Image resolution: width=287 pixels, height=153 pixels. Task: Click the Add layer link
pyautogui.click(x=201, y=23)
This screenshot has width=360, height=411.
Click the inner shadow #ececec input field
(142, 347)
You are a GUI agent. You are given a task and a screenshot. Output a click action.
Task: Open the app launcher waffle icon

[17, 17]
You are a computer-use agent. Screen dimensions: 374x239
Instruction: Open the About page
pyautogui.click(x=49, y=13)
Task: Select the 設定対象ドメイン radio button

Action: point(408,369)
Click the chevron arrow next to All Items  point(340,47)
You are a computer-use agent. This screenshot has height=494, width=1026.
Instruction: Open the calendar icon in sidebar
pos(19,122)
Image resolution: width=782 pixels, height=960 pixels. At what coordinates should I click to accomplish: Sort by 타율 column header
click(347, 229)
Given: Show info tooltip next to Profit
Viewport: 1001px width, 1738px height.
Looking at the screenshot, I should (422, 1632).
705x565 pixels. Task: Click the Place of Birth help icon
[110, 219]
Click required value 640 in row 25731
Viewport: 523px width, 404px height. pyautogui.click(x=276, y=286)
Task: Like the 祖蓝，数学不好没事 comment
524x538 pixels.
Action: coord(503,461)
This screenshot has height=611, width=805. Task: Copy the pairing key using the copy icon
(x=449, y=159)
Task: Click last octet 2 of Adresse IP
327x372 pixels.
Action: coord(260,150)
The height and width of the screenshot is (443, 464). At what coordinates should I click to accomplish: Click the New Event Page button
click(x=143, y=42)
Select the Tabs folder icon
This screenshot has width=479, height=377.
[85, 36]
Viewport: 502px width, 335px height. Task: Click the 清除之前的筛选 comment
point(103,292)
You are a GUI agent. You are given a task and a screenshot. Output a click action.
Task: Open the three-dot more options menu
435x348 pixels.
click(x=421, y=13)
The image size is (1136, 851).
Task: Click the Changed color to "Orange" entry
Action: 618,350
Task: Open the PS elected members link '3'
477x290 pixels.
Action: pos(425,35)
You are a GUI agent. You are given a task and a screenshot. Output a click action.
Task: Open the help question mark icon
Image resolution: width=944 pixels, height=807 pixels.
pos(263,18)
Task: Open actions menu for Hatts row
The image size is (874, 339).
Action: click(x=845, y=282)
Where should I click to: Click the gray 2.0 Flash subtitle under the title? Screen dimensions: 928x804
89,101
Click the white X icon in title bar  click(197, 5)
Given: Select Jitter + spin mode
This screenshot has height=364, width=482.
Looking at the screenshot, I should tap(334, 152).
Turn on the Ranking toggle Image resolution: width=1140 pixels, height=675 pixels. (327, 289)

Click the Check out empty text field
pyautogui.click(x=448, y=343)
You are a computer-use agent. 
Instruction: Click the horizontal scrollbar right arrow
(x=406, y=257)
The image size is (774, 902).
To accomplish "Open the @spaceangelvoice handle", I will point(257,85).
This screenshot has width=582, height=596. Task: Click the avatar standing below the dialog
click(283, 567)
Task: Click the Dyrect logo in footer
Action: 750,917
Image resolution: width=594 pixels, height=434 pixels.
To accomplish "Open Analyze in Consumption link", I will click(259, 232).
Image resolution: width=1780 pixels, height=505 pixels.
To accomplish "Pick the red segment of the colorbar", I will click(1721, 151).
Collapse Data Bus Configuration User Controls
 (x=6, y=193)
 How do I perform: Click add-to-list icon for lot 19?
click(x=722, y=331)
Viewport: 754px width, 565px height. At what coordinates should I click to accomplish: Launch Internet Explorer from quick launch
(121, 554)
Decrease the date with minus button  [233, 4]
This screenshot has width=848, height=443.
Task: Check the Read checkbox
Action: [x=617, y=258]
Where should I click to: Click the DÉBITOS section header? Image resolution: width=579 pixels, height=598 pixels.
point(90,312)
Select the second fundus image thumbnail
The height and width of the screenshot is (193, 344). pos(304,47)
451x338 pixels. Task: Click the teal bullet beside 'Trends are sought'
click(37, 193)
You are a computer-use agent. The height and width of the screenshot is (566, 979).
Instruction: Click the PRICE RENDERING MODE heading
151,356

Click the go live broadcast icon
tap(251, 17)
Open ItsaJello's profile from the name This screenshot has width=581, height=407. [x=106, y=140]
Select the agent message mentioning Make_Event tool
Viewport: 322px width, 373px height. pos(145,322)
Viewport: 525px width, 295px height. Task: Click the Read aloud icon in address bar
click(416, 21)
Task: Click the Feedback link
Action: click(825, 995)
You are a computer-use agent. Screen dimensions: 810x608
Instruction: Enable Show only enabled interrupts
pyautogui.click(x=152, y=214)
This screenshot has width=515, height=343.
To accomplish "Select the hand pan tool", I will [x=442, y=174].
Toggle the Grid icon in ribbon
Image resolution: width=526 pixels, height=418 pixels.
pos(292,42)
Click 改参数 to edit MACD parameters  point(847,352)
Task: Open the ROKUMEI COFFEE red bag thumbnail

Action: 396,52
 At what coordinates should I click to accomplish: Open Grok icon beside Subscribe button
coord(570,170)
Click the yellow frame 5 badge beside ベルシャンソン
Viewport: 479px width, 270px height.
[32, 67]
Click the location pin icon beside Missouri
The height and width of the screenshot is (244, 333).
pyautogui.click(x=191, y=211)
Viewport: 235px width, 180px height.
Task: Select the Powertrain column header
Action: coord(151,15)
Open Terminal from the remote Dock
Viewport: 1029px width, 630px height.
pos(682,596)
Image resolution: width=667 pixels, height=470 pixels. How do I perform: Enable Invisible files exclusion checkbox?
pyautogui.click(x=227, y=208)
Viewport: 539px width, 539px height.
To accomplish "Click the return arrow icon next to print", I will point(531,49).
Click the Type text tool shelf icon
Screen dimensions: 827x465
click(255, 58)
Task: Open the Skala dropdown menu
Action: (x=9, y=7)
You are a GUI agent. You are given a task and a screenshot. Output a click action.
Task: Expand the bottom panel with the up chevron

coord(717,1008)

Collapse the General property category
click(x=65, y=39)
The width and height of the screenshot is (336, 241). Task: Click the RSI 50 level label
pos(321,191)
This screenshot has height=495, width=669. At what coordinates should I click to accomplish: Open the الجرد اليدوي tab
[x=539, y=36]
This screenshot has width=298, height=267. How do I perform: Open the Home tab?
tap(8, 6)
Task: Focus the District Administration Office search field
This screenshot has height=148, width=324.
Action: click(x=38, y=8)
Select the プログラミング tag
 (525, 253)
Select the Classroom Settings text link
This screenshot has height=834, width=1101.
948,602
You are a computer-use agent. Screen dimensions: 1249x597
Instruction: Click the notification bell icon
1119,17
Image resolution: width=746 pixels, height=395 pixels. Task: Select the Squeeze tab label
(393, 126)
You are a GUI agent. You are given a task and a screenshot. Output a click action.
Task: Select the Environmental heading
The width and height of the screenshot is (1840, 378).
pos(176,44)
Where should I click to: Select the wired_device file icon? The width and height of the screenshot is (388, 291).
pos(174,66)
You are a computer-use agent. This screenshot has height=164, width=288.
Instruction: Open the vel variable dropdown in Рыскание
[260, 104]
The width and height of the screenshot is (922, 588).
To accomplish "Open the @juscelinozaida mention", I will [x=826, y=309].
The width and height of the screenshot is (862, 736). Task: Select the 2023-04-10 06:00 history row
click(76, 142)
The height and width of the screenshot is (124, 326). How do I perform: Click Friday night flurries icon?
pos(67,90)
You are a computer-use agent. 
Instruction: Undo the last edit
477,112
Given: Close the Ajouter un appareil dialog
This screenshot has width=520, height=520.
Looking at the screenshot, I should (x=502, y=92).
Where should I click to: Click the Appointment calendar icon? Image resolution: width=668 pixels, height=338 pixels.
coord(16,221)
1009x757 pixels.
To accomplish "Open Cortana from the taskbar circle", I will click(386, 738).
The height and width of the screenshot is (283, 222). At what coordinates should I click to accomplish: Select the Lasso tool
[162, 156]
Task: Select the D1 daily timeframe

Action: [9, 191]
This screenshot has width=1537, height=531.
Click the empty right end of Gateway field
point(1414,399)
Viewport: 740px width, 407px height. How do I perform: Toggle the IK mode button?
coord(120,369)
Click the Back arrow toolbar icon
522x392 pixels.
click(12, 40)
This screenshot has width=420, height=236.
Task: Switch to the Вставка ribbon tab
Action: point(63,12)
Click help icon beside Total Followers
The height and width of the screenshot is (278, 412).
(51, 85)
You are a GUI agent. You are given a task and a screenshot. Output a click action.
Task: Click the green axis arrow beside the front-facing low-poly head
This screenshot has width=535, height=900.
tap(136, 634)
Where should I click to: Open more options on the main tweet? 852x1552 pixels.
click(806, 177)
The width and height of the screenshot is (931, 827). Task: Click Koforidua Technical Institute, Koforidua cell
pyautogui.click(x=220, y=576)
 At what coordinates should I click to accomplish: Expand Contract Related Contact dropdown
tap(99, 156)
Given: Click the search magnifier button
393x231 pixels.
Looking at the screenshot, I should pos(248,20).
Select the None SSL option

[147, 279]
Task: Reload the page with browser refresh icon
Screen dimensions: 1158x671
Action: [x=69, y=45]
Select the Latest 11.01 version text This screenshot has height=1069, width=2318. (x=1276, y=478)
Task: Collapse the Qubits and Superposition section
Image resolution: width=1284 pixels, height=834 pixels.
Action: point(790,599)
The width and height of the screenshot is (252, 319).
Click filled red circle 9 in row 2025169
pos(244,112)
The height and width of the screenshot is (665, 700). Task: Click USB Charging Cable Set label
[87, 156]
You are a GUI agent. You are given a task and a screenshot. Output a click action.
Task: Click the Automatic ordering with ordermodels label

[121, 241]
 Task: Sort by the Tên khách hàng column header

→ TRY IT
Show every line in the listing above that carries the word "computer".

→ ANSWER SECTION
You are a computer-use agent. Screen dimensions: 374x239
You are a computer-use agent. This screenshot has height=494, width=1026.
You are a computer-use agent. 
You are a computer-use agent. The height and width of the screenshot is (566, 979).
You are a computer-use agent. Screen dimensions: 810x608
You are a computer-use agent. Screen dimensions: 1249x597
You are a computer-use agent. This screenshot has height=164, width=288.
You are a computer-use agent. 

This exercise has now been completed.